According to the letter, illegal gambling can be addressed by further education of consumers about legal gambling options. Moreover, the consumers need to be aware of the dangers when using illegal or offshore operators.
The Association urged the DOJ to investigate and indict the largest offshore operators that currently offer their services in breach of federal and state laws. Those operations are BetOnline, MyBookie and Bovada, according to the AGA.
Another point raised by the Association is related to skill-based machines manufacturers. The AGA pointed out that the manufacturers of those machines must adhere to the Johnson Act, which is a federal law put in place to regulate the manufacturing, possession, use and sale of gambling machines.
Under the act, companies that are involved in manufacturing, selling, transporting or using must register with the US DOJ. Besides complying with the Johnson Act, the Association asked skill-based machine manufacturers to adhere to the anti-money laundering guidelines. Pursuing and aggressive enforcement actions are needed against companies that do not comply with those regulations, the AGA proposed.

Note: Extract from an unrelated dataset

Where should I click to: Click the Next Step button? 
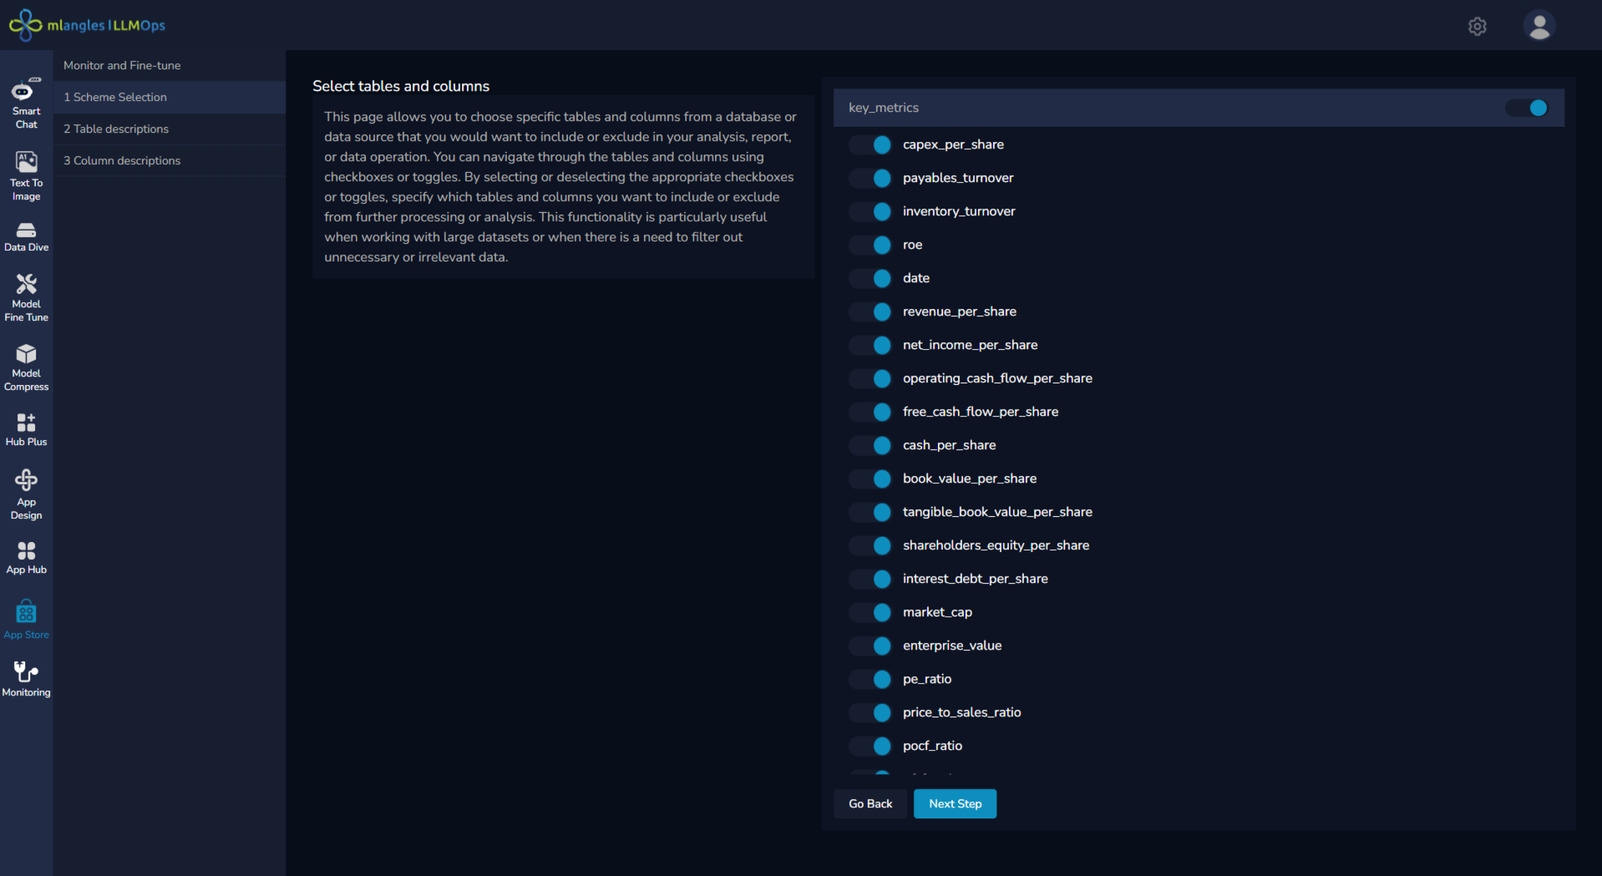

The recent letter reveals that illegal gambling operations or unregulated operators pose a significant threat to consumers. Additionally, the AGA pointed out that those operators impact negatively the state economies, as well as the legal gaming industry.
Considering the nature of illegal operators, it's no surprise that the AGA requests the DOJ to intervene. Illegal gaming companies do not pay license fees or taxes. Those operations are not obliged to comply with anti-money laundering rules or guidelines put in place to protect the consumers from gambling harm.
In other words, consumers that use illegal operators are not protected. Furthermore, unregulated operators do not contribute to the state's budgets considering that they do not pay any taxes on their proceeds.
Bill Miller, the CEO and president of the AGA, deemed illegal operators "bad actors." He explained that these operators do not comply with the integrity and fair play but also do not protect consumers. According to Miller, illegal operators prey on vulnerable customers and do not contribute economically whatsoever to tribal or state nations.
"Illegal operators have been put on notice: their days as a scourge on our nation are numbered," warned the AGA's CEO. He said that the problem with illegal gambling isn't new. However, according to Miller, the spread observed online and among communities "elevated this problem to a level that requires significant federal attention."
"We urge the Department to make it a priority to act…to protect American consumers, crack down on illegal operators, and enforce federal regulations," added Miller.